» **RECORDED INFORMATION**:
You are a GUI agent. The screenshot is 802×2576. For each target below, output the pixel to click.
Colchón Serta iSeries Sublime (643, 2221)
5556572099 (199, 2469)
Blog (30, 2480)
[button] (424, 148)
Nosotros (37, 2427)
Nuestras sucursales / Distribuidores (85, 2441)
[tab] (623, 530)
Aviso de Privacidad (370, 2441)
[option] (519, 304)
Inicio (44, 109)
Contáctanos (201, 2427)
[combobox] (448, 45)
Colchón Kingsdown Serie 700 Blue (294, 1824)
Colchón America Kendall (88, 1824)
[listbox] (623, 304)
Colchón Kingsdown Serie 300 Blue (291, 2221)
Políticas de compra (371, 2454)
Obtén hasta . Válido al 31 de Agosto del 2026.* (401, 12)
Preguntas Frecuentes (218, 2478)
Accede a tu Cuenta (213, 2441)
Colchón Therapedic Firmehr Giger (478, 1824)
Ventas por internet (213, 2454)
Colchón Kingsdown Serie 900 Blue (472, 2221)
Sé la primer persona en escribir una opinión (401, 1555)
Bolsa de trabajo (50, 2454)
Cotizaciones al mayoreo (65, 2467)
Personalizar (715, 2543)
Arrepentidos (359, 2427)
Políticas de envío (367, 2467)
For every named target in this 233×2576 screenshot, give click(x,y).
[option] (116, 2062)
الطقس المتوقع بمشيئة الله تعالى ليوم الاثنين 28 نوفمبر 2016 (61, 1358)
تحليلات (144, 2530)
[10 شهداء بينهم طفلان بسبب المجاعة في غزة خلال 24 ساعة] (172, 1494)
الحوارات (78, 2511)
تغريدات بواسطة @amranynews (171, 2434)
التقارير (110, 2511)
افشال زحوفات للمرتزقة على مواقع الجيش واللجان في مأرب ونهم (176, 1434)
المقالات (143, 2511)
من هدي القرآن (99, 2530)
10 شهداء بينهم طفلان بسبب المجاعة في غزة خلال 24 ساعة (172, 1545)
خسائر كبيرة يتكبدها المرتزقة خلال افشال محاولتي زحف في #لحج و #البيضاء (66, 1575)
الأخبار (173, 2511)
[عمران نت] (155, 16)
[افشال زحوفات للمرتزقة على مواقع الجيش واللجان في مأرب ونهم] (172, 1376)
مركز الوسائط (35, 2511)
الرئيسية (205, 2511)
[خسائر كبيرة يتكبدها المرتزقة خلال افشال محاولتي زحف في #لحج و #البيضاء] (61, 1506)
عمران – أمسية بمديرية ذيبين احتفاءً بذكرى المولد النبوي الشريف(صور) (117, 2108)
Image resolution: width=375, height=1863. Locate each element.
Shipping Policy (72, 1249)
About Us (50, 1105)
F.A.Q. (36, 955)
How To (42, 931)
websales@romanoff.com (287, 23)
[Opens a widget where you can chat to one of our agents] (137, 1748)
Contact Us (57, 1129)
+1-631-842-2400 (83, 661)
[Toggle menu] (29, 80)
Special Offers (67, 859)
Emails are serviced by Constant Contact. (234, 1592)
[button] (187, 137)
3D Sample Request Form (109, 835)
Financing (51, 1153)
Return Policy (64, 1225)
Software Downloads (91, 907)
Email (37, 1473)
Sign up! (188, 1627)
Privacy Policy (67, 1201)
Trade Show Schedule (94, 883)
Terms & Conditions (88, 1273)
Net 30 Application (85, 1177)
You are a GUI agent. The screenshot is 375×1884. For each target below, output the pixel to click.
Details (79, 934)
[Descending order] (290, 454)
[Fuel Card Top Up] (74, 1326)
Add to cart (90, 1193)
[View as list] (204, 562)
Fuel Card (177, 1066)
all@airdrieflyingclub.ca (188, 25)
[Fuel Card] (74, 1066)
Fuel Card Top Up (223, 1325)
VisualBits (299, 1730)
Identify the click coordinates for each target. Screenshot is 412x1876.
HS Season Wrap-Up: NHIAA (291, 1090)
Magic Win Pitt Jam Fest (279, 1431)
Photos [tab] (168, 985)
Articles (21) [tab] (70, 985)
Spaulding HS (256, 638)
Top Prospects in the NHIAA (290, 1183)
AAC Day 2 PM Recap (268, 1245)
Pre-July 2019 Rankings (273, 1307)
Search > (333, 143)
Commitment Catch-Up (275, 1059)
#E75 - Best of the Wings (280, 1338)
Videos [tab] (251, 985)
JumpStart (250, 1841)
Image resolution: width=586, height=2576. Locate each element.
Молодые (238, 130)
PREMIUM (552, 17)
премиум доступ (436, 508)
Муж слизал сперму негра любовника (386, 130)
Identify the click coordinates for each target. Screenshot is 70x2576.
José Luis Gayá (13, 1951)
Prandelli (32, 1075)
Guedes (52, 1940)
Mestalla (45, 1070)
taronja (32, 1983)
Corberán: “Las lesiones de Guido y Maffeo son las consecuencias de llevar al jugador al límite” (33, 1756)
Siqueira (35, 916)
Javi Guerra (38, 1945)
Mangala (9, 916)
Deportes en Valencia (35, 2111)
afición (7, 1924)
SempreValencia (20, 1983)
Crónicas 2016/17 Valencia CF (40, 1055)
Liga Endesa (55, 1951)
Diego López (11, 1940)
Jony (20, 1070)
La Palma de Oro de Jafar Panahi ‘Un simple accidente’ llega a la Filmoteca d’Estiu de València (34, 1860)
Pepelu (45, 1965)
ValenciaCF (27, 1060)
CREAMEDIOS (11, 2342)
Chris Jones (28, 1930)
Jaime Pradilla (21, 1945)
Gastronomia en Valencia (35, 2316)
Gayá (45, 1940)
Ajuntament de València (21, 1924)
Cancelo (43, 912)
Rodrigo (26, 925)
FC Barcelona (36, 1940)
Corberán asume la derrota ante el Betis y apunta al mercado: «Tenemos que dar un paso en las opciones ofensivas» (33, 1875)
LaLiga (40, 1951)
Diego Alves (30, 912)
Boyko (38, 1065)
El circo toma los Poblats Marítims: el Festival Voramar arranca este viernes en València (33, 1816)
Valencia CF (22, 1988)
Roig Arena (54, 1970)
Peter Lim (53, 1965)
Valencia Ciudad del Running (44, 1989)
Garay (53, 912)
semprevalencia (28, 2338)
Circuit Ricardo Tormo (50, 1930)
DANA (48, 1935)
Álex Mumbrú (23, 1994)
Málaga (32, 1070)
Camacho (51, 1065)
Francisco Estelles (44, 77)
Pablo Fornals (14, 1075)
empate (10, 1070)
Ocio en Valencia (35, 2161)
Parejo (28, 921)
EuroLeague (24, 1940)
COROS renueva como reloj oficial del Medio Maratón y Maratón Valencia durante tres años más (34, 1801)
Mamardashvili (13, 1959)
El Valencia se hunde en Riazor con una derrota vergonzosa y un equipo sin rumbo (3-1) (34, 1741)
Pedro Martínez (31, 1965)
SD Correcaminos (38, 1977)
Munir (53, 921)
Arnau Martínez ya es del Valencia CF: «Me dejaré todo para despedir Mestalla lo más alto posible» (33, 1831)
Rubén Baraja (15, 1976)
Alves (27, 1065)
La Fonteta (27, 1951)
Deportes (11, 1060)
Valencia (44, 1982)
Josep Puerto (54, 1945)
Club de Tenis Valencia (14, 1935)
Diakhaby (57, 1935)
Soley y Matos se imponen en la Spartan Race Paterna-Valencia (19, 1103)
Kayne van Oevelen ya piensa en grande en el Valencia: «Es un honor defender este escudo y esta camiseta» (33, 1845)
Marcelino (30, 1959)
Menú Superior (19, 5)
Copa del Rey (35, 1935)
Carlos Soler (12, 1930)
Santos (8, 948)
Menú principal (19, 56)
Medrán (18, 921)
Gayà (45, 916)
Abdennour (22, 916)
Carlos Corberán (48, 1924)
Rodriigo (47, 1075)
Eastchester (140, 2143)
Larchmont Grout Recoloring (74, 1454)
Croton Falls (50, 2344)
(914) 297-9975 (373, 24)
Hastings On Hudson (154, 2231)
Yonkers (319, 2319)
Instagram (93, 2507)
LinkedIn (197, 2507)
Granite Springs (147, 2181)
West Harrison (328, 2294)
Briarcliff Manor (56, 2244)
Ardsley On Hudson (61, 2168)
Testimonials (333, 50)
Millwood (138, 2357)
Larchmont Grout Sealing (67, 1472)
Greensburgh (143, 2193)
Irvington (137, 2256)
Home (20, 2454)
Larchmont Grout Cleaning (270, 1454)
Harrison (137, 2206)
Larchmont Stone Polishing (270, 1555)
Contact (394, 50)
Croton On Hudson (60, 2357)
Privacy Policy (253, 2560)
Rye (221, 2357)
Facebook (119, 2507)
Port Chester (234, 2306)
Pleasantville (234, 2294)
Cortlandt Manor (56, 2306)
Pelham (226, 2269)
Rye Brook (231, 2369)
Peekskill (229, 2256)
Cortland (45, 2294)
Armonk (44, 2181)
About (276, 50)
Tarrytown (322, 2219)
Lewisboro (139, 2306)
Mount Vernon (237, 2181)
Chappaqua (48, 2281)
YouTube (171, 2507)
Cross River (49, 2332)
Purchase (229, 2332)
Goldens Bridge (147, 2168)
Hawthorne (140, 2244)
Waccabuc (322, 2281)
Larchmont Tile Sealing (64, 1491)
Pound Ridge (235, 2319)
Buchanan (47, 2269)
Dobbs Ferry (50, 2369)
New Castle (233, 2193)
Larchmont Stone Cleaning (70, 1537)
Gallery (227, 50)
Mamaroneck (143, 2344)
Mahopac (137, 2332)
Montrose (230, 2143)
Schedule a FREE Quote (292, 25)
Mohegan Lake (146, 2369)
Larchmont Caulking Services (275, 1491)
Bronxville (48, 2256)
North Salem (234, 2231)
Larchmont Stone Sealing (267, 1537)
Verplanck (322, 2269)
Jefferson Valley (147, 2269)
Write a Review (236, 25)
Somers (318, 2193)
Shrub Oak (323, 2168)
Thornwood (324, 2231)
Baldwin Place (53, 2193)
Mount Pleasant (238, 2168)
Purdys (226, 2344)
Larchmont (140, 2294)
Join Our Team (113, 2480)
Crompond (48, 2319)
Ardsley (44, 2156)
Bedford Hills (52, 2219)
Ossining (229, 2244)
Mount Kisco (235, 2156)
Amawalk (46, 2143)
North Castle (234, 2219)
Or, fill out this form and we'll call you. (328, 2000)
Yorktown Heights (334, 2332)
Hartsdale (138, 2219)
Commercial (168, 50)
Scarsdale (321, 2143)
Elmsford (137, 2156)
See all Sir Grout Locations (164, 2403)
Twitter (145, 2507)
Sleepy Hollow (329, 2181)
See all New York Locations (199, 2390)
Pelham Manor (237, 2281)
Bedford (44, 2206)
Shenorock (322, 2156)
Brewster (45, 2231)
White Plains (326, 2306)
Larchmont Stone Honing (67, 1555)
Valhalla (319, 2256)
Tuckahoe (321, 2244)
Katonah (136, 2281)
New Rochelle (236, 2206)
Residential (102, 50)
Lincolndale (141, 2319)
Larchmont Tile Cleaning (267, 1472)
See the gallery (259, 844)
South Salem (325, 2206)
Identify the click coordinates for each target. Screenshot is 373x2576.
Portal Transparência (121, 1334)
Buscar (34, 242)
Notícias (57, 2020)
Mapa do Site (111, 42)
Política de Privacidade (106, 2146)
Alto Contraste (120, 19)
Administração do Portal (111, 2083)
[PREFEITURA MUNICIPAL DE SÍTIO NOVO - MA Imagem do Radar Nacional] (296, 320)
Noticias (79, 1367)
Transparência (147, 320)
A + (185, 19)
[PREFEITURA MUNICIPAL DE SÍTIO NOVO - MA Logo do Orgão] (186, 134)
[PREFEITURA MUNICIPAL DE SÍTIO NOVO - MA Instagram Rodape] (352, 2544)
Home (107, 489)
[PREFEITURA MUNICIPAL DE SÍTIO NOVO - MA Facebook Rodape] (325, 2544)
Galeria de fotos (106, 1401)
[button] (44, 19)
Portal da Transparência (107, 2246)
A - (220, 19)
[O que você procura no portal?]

» **EXERCISE AIM**:
All that should be written out is the stretch of lines above between the one holding "الرئيسية (205, 2511)" and the one holding "About Us (50, 1105)", inclusive, exactly as given.

» **EXERCISE OUTPUT**:
الرئيسية (205, 2511)
[خسائر كبيرة يتكبدها المرتزقة خلال افشال محاولتي زحف في #لحج و #البيضاء] (61, 1506)
عمران – أمسية بمديرية ذيبين احتفاءً بذكرى المولد النبوي الشريف(صور) (117, 2108)
Image resolution: width=375, height=1863. Locate each element.
Shipping Policy (72, 1249)
About Us (50, 1105)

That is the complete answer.